Le rire était plus qu’un péché, c’était une offense à Dieu, à tous les instants de nos expressions, de nos mouvements. Le régime militaire a suivi cette doctrine et nul ne pouvait exprimer un mot, une phrase, au-delà du langage convenu du parti unique.

C’est exactement ce que nous avions retrouvé avec Ait-Ahmed en participant à des meetings ou des marches. La jeunesse venait de vivre 1989 et comme celle d’aujourd’hui, elle avait pourtant exprimé son désir d’un souffle de liberté.

On gardait en toute circonstances, même dans la colère, une attitude assez stéréotypée. On ne concevait la revendication que par des slogans sérieux, des paroles sérieuses et une attitude sérieuse. Le « sérieux » était consubstantiel à l’expression de la revendication démocratique.

C’est fondamentalement la différence avec la jeunesse qui manifeste actuellement. La raison est évidente, elle a voyagé et s’est formée au langage de la dérision, de l’humour et du second degré, notamment par Internet.

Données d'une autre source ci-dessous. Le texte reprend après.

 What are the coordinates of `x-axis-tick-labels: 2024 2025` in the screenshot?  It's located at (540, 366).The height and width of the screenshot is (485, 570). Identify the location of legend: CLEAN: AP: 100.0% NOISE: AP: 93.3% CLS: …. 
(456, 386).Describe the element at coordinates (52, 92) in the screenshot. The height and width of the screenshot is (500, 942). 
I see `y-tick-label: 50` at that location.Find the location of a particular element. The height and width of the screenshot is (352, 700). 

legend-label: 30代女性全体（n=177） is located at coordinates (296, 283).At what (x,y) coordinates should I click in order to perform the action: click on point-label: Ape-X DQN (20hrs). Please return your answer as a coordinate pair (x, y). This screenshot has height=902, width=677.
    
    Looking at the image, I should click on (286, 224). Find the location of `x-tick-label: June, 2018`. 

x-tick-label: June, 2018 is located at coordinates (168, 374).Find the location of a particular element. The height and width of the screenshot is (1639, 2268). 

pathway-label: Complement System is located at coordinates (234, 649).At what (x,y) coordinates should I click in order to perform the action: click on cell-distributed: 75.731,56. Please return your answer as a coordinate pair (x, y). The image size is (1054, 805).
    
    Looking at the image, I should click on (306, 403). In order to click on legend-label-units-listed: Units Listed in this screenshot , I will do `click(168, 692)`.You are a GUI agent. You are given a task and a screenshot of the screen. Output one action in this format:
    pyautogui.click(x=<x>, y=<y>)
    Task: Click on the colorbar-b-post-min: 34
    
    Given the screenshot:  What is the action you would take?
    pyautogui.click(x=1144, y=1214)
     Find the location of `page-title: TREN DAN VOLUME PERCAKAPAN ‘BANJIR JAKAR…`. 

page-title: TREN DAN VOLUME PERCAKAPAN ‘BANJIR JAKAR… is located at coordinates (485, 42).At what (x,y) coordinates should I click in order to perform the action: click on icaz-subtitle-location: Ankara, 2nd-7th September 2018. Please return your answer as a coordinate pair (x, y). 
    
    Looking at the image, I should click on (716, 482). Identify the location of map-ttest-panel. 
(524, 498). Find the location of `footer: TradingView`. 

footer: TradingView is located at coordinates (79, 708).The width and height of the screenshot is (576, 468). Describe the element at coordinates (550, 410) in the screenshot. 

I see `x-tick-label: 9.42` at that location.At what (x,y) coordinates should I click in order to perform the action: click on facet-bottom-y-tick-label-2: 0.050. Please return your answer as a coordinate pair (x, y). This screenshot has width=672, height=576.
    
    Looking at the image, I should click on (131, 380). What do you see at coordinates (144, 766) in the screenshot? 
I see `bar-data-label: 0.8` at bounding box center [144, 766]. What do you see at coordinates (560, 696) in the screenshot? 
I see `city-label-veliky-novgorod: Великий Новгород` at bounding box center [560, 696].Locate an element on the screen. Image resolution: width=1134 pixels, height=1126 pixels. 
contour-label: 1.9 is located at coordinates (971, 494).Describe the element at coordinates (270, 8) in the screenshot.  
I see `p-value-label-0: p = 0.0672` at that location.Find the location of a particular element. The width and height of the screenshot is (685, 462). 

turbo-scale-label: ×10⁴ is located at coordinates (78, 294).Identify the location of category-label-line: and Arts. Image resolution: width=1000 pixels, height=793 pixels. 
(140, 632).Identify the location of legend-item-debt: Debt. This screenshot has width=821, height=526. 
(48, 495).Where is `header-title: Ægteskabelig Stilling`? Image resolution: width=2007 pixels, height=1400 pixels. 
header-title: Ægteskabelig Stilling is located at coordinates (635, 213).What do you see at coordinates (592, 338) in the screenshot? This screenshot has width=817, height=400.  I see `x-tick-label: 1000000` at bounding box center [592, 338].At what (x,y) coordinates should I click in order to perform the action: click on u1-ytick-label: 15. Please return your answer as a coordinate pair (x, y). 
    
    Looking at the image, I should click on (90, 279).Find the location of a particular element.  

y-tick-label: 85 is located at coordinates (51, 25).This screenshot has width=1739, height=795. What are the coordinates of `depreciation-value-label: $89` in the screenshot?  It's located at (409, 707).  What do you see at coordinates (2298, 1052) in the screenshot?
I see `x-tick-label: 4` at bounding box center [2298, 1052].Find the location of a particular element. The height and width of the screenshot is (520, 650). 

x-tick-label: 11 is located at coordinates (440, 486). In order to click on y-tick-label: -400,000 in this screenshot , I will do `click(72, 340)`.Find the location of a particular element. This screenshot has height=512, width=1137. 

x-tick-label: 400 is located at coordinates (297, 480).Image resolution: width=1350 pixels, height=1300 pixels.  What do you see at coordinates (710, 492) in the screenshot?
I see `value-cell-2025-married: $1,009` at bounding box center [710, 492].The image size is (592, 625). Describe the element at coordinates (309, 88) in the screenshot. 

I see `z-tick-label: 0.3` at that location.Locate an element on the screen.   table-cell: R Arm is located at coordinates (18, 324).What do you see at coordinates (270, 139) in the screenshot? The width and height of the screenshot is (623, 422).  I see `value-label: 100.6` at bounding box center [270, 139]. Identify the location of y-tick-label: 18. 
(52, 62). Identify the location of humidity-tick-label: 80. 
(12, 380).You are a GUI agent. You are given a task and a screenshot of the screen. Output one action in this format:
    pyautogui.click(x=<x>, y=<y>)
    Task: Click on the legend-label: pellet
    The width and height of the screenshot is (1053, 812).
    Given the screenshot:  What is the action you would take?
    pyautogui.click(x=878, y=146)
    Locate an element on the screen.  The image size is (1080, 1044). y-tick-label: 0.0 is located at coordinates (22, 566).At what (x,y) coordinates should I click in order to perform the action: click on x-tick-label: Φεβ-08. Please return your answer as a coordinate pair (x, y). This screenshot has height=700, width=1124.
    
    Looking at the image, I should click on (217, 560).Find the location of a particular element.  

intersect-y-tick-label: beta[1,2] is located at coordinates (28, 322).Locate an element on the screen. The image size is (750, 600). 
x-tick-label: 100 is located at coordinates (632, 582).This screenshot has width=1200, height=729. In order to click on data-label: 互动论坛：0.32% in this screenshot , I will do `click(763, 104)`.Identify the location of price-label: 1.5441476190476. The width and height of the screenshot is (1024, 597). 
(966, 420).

C’est là toute sa force face à une armée désorientée qui ne connaît pas ce langage et ne sait plus comment lui répondre car même la force lui est impossible. Il est hagard, paniqué et ignore cet agresseur nouveau et insolent, celui sorti des Lol et des Like. Il ignore leurs codes et ne peut les combattre, surtout avec une irruption en nombre dans les rues.

Mais avec la force brutale il y a toujours des limites à lui opposer l’humour déconcertant.

Les limites de l’humour face aux intérêts financiers vitaux

Les régimes militaires peuvent être bousculés un moment mais il y a une chose qui les remet immédiatement dans leur force, presque par un instinct bestial, c’est le sentiment de risquer de perdre les fortunes considérables amassées par eux-mêmes et leurs alliés, milliardaires offshore.

La grande limite réside donc dans l’essoufflement des manifestations de rues et l’absence d’une alternative crédible, en organisation comme en leaders. Et si cela ne vient pas rapidement, les militaires sauront reprendre le dessus car ils se sentiront menacés jusque dans leurs intérêts vitaux et le risque d’un jugement à la Nuremberg, sinon d’être lynchés dans les rues (l’histoire nous a prouvé que ce n’était pas un fantasme).

Alors, nous revenons toujours au même point, les révolutions ne sont jamais spontanées, elles sont préparées par des mouvements de fonds qui structurent la société et font émerger des idées et des hommes qui les portent.

L’humour et le rire ont été la force de ce mouvement, ils doivent rester impérativement mais ne peuvent à eux seuls engendrer cette seconde république que tout le peuple algérien souhaite par son cri qui a fait trembler les casernes des divinités algériennes.